Jeremy Goldstein Offers Insights On How Knockout Options Can Benefit Employers

According to Jeremy Goldstein, many companies are not issuing employees with stock options. A number of companies pursue this strategy with the objective of minimizing operational costs. Notably, firms stopped issuing stock options because of three major issues. The first major problem is that the stock value may drop considerably, challenging the staff to exercise their options. Companies that offer stock options are required to report the associated expenses. Additionally, stockholders can be faced with option overhang.

The second concern is that presently, many employees are wary of the compensation method. They understand that economic downturns regularly render options worthless. Thirdly, options generate significant accounting burdens. The associated costs may exceed the financial advantage of such derivatives. Employees do not always consider benefit of options as valuable as the big salaries.

Nevertheless, the compensation method has its advantages. It is still preferable as compared to better insurance coverage or additional wages. It is easier for employees to comprehend how stock options work. They offer equivalent value to the entire staff. Moreover, options enhance personal earning if a company’s share value rises. Employees will be motivated to redouble their efforts to satisfy the utility of existing customers, attract desirable customers and create innovative services.

Some Internal Revenue Service rules make it difficult for companies to offer employees with equities. Corporations may face greater tax burdens when they issue shares instead of options.

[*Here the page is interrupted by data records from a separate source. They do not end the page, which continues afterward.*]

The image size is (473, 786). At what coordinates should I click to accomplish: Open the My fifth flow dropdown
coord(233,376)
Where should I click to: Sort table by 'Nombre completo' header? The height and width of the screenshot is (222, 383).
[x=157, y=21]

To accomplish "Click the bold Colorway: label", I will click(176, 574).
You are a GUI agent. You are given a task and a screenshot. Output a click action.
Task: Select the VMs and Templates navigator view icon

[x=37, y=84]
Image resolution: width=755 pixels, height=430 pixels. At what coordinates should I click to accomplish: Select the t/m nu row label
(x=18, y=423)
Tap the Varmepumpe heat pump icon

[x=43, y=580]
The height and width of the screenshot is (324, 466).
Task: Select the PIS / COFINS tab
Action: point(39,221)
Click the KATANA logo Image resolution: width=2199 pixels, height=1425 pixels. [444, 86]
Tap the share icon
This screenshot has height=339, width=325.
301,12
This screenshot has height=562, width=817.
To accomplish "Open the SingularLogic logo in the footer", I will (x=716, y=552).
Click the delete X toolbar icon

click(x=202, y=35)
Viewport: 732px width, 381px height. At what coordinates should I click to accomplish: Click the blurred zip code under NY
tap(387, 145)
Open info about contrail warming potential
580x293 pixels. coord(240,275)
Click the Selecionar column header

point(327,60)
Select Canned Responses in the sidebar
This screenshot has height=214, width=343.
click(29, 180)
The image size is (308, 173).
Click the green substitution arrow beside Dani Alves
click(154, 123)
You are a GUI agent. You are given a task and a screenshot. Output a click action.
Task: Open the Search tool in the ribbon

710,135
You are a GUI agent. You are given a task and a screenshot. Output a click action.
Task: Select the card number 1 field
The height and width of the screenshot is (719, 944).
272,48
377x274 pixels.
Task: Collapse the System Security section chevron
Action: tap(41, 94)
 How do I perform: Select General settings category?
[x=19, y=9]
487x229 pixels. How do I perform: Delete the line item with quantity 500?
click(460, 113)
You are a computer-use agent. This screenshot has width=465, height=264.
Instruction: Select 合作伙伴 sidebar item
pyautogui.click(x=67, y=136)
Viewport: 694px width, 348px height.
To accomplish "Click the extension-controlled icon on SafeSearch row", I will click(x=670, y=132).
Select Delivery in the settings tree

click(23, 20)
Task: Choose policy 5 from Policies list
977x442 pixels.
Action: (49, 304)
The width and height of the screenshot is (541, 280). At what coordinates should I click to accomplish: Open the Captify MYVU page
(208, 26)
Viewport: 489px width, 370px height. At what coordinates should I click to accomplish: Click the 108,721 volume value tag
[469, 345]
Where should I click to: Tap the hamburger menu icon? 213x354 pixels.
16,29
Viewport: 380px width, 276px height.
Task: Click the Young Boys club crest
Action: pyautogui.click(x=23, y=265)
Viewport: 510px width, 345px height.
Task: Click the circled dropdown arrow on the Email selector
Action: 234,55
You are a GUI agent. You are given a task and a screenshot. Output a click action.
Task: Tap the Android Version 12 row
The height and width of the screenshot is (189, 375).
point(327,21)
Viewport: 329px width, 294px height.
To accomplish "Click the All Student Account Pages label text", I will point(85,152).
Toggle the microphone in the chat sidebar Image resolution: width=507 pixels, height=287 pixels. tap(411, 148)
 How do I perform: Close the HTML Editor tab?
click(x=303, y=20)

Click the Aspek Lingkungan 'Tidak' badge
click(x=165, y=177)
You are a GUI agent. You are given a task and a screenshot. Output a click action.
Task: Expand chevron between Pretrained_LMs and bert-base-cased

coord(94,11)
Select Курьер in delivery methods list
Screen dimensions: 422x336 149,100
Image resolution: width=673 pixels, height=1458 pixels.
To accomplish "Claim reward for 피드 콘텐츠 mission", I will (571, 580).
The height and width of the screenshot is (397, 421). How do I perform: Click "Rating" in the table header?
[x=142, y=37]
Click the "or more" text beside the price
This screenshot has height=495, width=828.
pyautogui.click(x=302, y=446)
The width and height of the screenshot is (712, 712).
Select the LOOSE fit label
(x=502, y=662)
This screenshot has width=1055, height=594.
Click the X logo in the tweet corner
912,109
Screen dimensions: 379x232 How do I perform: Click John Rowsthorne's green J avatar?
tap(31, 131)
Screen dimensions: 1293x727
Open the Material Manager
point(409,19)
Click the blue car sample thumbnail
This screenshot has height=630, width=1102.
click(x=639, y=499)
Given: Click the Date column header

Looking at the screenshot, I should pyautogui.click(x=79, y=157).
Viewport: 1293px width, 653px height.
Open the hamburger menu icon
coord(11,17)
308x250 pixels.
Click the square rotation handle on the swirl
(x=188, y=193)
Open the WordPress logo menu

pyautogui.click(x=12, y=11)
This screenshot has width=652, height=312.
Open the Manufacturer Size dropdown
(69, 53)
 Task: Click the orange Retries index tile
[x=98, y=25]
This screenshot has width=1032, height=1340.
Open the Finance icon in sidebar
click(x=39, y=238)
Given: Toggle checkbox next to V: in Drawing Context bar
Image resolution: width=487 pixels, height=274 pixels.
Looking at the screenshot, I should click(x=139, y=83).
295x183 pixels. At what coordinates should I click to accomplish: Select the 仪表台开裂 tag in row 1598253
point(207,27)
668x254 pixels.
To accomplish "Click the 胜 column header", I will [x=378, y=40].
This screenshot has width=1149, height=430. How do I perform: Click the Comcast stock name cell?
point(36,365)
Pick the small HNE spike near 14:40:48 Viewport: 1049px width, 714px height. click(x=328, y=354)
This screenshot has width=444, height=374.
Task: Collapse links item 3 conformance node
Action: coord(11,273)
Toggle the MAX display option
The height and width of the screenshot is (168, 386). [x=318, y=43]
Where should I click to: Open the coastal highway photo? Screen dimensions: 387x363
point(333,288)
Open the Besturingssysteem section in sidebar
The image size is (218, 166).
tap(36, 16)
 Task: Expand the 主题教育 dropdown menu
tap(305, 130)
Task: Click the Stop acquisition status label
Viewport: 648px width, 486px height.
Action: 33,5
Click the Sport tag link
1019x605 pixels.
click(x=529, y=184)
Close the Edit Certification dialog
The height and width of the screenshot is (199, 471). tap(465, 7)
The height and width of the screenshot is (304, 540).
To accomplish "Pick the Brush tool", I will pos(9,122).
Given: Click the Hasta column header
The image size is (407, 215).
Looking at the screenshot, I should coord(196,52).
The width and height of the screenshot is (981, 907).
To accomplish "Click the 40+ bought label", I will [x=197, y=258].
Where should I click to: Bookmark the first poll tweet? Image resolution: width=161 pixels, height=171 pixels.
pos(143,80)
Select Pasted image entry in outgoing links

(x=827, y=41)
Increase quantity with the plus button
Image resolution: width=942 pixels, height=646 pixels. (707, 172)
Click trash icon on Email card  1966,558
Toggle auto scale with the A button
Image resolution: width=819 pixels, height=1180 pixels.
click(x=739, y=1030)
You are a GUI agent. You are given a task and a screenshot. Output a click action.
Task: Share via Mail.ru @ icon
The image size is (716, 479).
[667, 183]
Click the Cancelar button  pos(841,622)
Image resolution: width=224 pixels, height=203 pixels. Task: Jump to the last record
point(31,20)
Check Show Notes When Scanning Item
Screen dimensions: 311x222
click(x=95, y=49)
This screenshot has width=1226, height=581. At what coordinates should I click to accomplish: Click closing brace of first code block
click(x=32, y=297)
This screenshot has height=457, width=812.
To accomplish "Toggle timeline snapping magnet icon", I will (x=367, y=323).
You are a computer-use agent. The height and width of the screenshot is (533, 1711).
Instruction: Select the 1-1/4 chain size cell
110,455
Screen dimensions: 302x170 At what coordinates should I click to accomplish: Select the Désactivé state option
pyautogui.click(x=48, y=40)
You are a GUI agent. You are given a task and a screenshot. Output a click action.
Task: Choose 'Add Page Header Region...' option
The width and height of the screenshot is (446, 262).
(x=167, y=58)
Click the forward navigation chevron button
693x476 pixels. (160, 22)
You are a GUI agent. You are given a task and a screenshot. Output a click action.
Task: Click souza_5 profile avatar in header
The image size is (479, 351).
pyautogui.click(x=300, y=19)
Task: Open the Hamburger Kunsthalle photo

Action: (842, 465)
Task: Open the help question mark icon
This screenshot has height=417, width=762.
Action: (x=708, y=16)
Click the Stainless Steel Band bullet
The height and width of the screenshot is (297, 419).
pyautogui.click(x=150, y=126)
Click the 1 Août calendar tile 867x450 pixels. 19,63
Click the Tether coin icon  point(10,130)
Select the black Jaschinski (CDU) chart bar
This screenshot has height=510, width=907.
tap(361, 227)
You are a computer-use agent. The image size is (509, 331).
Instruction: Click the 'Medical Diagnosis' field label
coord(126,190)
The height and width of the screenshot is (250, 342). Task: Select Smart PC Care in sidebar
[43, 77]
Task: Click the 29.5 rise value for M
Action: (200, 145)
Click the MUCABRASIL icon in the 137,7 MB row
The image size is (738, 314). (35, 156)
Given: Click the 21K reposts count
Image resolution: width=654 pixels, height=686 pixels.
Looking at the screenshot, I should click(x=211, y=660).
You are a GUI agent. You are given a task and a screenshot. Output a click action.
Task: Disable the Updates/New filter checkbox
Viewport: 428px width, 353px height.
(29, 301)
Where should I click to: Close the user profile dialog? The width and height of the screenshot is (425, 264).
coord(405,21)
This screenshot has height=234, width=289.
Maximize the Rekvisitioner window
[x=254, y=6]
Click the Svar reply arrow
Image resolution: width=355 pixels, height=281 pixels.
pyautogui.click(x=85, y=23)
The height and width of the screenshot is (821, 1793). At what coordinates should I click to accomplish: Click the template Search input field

To this end, if a company opts to provide its staff with stock options, it can gain several benefits and avoid extra costs by adopting the correct strategy. A company must take the necessary measures to limit overhangs as well as initial and ongoing expenses. The best option is to use a Knockout strategy, a stock option that has the same limits and vesting requirements similar to their conventional counterparts. However, employees can lose them if the share values lowers beyond a specific amount.


About Jeremy Goldstein

He is a partner at a boutique law firm, Jeremy L. Goldstein & Associates LLC. The firm provides CEOs, management teams, corporations and compensation committees with insights on corporate governance and compensation. While offering his advice, Goldstein focuses on transformative corporate events along with sensitive issues.

Previously, Jeremy Goldstein rendered his services for Wachtell, Lipton, Rosen & Katz as a partner. In the last ten years, he has engaged in some of the largest corporate transactions such as the United Technologies’ acquisition of Goodrich. He holds a Juris Doctor from the New York University School of Law. He also holds a BA degree from the esteemed Cornell University.